I stumbled across this post quite by accident. It
articulates very clearly something I learned about the hard way, in a past job. I was responsible for the operations of our datacenter, and in particular for the availability (meaning the percentage of the time everything was running correctly). One of the routine exercises we went through was called “root cause analysis” – an absolutely standard methodology for identifying the cause of an outage. Once the cause was identified, the idea was that you'd take action to prevent it ever happening again, thus incrementally improving your availability metrics over time.

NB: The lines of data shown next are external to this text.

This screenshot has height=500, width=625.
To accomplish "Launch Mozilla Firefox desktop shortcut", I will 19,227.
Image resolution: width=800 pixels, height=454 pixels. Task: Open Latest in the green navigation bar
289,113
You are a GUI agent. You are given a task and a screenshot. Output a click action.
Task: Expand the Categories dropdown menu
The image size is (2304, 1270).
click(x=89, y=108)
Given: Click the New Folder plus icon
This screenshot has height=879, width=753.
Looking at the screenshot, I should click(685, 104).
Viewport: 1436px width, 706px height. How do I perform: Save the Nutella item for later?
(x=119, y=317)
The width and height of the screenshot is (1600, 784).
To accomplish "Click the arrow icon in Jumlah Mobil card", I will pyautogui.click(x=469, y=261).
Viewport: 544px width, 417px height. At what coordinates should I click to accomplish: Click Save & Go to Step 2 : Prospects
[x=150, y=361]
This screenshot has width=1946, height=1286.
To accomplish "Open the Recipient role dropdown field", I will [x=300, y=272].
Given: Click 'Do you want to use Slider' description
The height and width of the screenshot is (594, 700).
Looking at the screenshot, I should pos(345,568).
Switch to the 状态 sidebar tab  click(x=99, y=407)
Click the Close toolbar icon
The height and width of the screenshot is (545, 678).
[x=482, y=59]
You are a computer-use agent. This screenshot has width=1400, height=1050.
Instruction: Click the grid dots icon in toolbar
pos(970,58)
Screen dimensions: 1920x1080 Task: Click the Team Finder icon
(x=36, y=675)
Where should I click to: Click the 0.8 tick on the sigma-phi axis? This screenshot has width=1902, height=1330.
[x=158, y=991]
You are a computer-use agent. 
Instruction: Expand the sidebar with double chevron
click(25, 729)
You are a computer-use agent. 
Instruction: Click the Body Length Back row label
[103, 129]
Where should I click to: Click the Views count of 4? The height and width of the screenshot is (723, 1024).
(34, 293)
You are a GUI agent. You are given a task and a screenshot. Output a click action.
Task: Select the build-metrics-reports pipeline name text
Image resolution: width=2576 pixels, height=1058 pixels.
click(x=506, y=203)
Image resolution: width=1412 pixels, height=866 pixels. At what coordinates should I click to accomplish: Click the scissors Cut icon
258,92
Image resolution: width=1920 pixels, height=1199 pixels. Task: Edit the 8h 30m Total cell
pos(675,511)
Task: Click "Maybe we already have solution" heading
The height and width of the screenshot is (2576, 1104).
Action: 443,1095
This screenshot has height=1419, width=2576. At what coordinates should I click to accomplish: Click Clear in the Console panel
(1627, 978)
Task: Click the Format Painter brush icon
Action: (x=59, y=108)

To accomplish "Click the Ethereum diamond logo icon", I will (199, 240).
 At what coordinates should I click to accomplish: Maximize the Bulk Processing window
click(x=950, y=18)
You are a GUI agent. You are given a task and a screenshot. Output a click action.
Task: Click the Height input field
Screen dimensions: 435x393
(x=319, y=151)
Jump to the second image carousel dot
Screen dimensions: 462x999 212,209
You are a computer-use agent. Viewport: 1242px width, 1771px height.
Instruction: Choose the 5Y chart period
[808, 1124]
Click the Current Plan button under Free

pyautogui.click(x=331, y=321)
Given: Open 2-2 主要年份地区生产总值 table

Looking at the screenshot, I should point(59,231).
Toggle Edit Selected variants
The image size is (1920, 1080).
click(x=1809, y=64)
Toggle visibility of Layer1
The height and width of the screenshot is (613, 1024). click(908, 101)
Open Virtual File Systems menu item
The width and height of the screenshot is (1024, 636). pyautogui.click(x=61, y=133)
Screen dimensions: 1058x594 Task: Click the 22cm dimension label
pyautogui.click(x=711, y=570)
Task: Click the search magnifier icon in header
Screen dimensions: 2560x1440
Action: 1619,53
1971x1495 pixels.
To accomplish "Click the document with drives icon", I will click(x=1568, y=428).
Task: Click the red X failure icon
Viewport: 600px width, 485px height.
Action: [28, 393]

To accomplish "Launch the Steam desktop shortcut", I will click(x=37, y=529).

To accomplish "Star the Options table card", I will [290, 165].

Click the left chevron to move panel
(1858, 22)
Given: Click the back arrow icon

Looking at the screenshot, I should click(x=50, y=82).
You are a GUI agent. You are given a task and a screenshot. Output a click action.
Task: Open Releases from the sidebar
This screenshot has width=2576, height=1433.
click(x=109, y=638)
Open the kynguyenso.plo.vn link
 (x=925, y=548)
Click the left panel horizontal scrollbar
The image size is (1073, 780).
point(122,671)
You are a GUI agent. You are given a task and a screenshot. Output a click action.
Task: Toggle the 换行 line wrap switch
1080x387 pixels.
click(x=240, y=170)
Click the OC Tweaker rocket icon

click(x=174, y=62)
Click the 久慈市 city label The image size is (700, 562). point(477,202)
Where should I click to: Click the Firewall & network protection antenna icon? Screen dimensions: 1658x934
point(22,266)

Nice theory. It even worked, sometimes. But many times it did not. Here's one relatively simple real-life example to illustrate how this theory could break down:
We had a planned change to the configuration of one of the applications we developed. The change consisted of adding two words to one line of a configuration file, which would be automatically re-read by our application. We had tested the change on a lab instance of the application. Our technician opened the file in his favorite editor, made the change, and saved the file. About two minutes later, our application crashed (taking down a stock trading application with hundreds of users).
We restarted our application, and everything was fine. Then we went into full root cause analysis mode, as this failure was kind of scary. I'll spare you all the details, but eventually we figured it out: the technician had saved the file, but left it open in his editor – and his editor
literally kept the file open. Our application tried to re-read it and got a “file in use” error and promptly exited.
The root cause analysis exercise pointed the finger of blame at the technician, for leaving the configuration file open. The mitigation my team recommended was (a) training the technicians to not do that, and (b) always making such changes with two-man teams, one to watch the other and verify that the editor was closed.
I was not at all happy with this outcome. Leaving the file open only caused an error because our application was stupid enough to behave that way. And our technician was only able to cause this error because we were too lazy to automate this sort of configuration change. To me, there were several “causes”, all contributing:
- the technician's error
- our lame software crashing on a config file open error
- our failure to automate the task
The article linked above discusses the failings of root cause analysis in a clear and easy to understand way. I particularly liked this observation:
Finding the root cause of a failure is like finding a root cause of a success.
In a single sentence, that's
exactly the problem I found with root cause analysis. In the end, we still used root cause analysis as a tool for analyzing our outages, but the mitigations we chose were not those that you'd expect to get with root cause analysis. I wish I'd read this article back then, as I think it would have provoked me to go think out a different approach...